Enormous thanks to my colleague, Viola Lyons, for contributing this – as she did the research for the purchase, it made sense that she was the one to comment on the experience.
When we were investigating which machine to buy, it was difficult to find a truly unbiased review. We eventually settled on one of two options: the Cricut Explore Air or the Silhouette Cameo 3. While we chose the Silhouette, we know of many people very happy with their Cricut.
The main feature that kept coming up in comparisons was the fact that the design studio software for Cameo 3 is more advanced and allows the user to create designs from scratch. Having the ability to design is an important feature for us since we are providing the use of the machine in part at least to promote creativity. Cricut has a large library of existing designs to import, and you can subscribe to keep receiving new ones, but it is not possible to create “one of a kind” designs to the same extent. We look forward to exploring this option with members of our sewing club who will create custom iron-on transfers for their creations.
The flip side of that is that there is hardly a review out there that doesn’t mention that the learning curve for the Cameo 3 machine is steeper! Cricut is promoted as being an easier machine for the beginner to learn on. It has taken some time for us to get up to speed on the Cameo 3, but we’re learning lots and have been pleased with results to date.
Here are some of the factors in our decision-making process:
Material Length: The Cameo 3 enables the user to cut longer lengths of material (up to 10 feet) which is great if you intend to work on larger projects. Cricut can cut up to 24 inches. (We haven’t had need for anything longer at this point, but there is some interest in larger projects such as wall quotes).

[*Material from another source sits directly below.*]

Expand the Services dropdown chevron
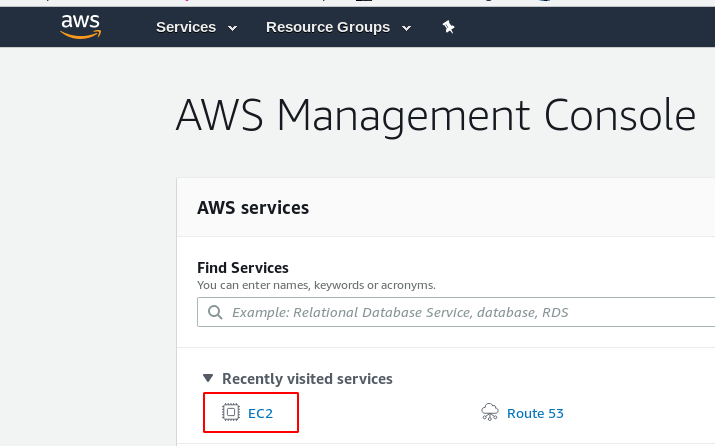The image size is (715, 446). coord(233,28)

Blade settings: The Cameo 3 comes with an autoblade. This blade will automatically calibrate to the correct setting each time you set up a project. You still need to “tell” the machine what material is being used but it will then do the adjustment for you. The newest Cricut has a smart set dial which I believe accomplishes essentially the same thing so the difference here is likely quite minimal.

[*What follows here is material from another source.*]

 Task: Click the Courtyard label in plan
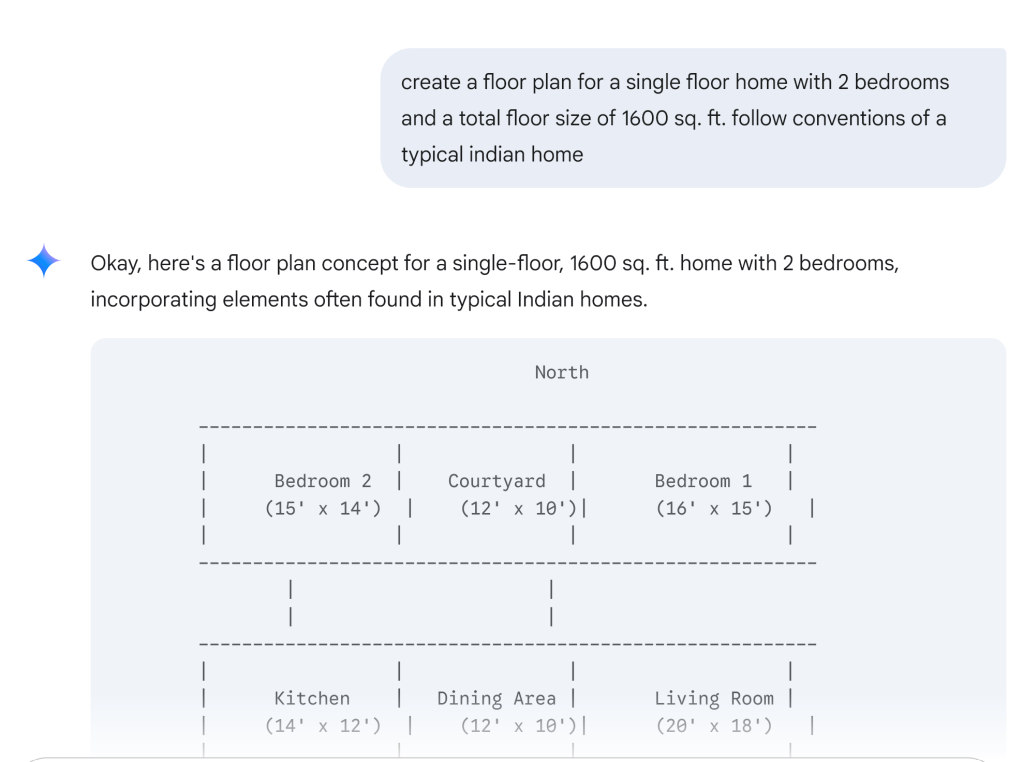pyautogui.click(x=496, y=481)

Cutting Force and Materials: Both machines will cut over 100 types of material and so far we haven’t been limited with the Cameo. However, some Cricut fans claim that the Cricut has a greater cutting force and is able to cut materials such as cork or leather – the Cameo is not designed to cut these thicker materials.
Precision: Some posts claim that the Cricut cuts with more precision. For our purposes, I don’t think this will be an issue. Everything that we have created with the Cameo, including some very intricate pieces, has been expertly cut and meets our needs.

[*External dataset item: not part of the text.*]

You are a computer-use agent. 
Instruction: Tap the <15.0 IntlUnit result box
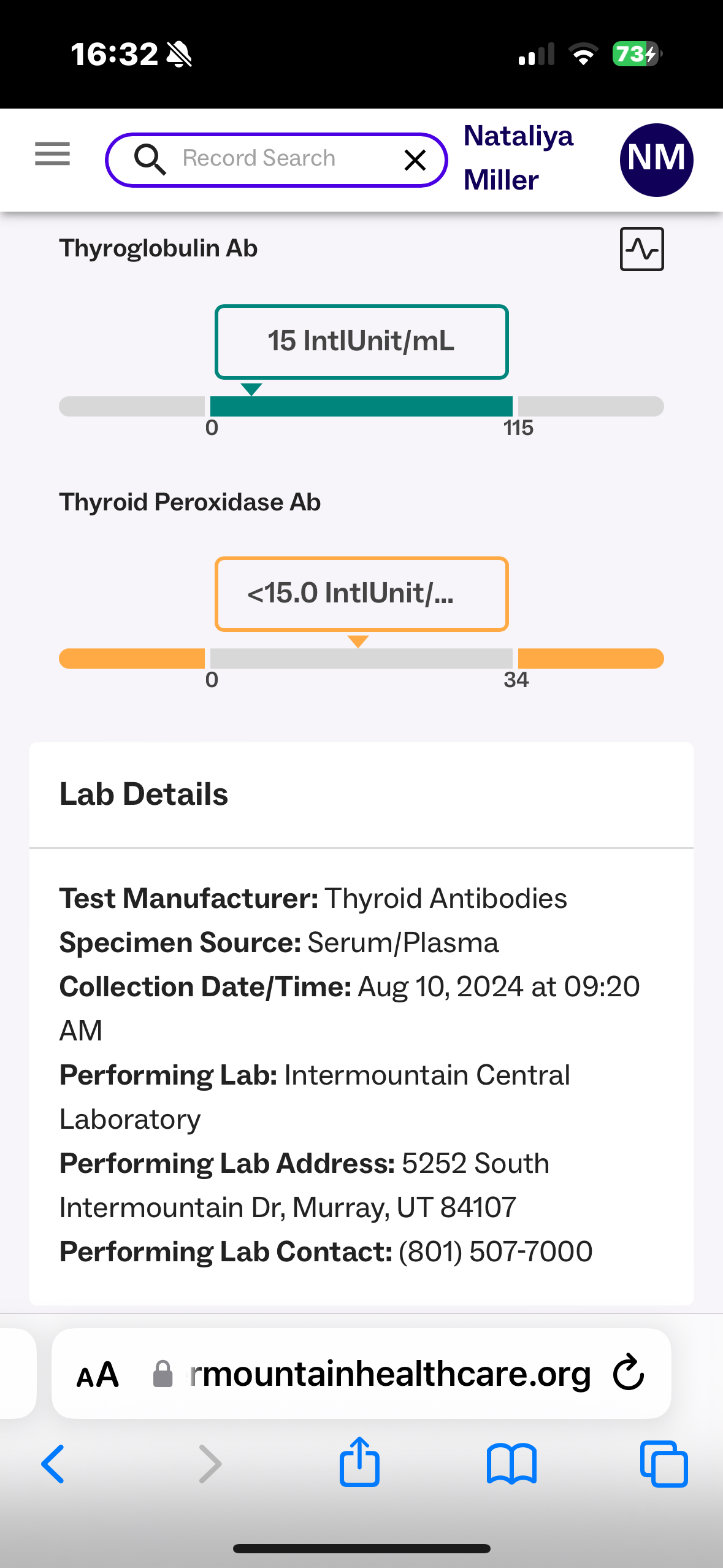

PixScan Technology: One feature which we have not explored is PixScan technology. This feature is only available on the Cameo3 and enables the user to scan and cut preprinted images. We’re not quite there yet!
So far, we are delighted to have it – we are able to whip up letters and shapes for bulletin boards and displays with ease and we are looking forward to using it in our makerspace for personalizing water bottles, laptops and other creative endeavours.